India’s top tech companies are becoming less appealing for the millions of engineers the country produces every year.

Three of the country’s top outsourcing firms all dropped in the latest annual ranking of the most attractive employers for Indian engineering students by research firm Universum. The top 10 was dominated by American tech giants like Google and Microsoft.

“The growing presence of multinational [companies] in the last few years has seen them replace domestic ones” among the top choices, said Daniel Ng, Universum’s head of research for Asia. Companies such as Facebook and Apple are perceived as offering a more “creative and dynamic work environment” than their Indian rivals, he added.

In the survey, IT firm Infosys fell out of the top 10 for the first time, slipping to 13th from 9th last year. Tata Consultancy Services (TCS), the country’s biggest outsourcing company, slid from 14th to 18th. Bangalore-based Wipro sank from 17th to 25th.

In fact, only two Indian companies — infrastructure firm Larsen & Toubro and government-owned Bharat Heavy Electricals (BHEL) — made it into the top 10.

It doesn’t help that Indian students remain obsessed with working abroad. While most millennials around the world put “work/life balance” as their top career goal, young Indians’ main objective is to work outside their own country, Universum said.

Out of the 29,000 Indian students surveyed, 43% said they wanted “to have an international career,” the research firm added. It seems to be getting tougher for firms like Infosys and Wipro to offer them that opportunity.

More than 60% of the Indian tech industry’s revenue comes from the U.S., where President Trump is pushing his “America First” agenda.

Trump has demanded a comprehensive review of the H-1B work visa program, saying it is unfairly used to replace Americans with cheaper foreign workers. Infosys, TCS and Wipro are among the top recipients of H-1B visas, 70% of which go to Indians.

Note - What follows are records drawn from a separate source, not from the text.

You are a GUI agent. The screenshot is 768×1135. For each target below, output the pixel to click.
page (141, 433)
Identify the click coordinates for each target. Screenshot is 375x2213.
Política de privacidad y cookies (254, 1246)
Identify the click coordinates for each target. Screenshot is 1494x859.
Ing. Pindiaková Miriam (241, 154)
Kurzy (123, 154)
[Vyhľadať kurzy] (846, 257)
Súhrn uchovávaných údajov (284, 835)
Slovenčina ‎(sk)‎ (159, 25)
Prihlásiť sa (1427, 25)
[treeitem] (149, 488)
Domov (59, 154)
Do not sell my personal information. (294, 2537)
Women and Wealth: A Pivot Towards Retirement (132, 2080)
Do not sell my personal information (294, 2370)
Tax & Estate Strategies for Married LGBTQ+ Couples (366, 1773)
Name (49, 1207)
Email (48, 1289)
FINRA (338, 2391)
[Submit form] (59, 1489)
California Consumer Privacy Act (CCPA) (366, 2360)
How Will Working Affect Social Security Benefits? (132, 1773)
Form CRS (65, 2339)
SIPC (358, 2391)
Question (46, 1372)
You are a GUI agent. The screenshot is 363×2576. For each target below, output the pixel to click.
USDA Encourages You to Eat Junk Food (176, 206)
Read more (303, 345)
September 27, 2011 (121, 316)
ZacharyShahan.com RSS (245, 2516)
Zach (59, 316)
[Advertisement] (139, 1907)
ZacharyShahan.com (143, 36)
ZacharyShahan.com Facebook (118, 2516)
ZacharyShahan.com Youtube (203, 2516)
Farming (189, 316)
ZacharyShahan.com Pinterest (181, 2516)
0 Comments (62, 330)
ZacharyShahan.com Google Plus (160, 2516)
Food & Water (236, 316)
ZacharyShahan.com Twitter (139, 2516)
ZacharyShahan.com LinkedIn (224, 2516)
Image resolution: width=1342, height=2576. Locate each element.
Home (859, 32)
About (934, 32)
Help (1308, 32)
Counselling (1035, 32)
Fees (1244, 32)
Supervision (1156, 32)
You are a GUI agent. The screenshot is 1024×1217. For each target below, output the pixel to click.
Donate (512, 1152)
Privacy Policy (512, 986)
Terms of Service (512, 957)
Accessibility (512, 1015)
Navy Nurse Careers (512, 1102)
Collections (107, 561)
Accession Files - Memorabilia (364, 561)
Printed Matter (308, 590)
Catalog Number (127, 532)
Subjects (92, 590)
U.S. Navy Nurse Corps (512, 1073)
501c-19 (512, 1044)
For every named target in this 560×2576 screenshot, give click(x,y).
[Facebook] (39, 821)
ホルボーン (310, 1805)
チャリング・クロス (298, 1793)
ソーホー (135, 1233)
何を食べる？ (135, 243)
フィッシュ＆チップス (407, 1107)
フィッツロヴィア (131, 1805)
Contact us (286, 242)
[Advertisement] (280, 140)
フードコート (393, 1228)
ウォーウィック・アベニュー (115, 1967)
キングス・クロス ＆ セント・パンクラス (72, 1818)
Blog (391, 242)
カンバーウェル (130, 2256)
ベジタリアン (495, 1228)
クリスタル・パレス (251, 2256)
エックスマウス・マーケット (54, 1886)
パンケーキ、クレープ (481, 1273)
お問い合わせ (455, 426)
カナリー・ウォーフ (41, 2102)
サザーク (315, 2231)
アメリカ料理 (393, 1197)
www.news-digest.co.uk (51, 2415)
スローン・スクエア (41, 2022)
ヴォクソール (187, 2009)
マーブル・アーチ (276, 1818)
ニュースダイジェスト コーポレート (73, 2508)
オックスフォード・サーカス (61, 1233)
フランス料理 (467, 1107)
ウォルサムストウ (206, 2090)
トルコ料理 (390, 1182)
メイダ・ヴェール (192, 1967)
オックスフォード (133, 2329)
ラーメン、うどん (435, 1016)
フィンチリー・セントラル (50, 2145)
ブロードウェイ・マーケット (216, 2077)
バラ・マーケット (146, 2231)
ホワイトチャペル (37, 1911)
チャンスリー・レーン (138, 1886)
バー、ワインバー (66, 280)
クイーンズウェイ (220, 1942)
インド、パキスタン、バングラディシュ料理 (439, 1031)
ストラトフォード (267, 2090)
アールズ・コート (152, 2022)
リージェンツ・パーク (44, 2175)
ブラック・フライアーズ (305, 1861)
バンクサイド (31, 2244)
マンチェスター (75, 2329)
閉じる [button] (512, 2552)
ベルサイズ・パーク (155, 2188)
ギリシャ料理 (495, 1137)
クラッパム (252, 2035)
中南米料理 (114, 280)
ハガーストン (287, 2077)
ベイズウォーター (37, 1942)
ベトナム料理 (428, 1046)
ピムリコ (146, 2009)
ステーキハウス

Infosys recently said it will hire 10,000 American workers over the next two years, while TCS has cut its H-1B visa applications by two-thirds.

Other popular destinations for Indian tech workers like the U.K. and Australia have also enacted policies that make it harder for them to move there.

Ng said it is “certainly possible” that the opposition to work visas has contributed to India’s tech firms being deemed less attractive as employers.

But it’s not just big outsourcing companies that Indian engineers don’t want to work for. They’re also losing interest in high-flying startups at home in favor of global competitors.

Indian e-commerce firm Flipkart is also becoming a place where fewer engineers want to work, according to Universum. It ranked 33rd in this year’s survey, a sharp drop from 18th a year ago.

Amazon, which is challenging Flipkart in India, broke into the top 10 for the first time, rising to 8th place from 13th.

U.S. tech firms also top the list for Indian business students, accounting for three of the top five choices.

Indian students’ preferences contrast with those of their counterparts in China, where a Universum survey last month showed students increasingly favoring homegrown companies over international ones.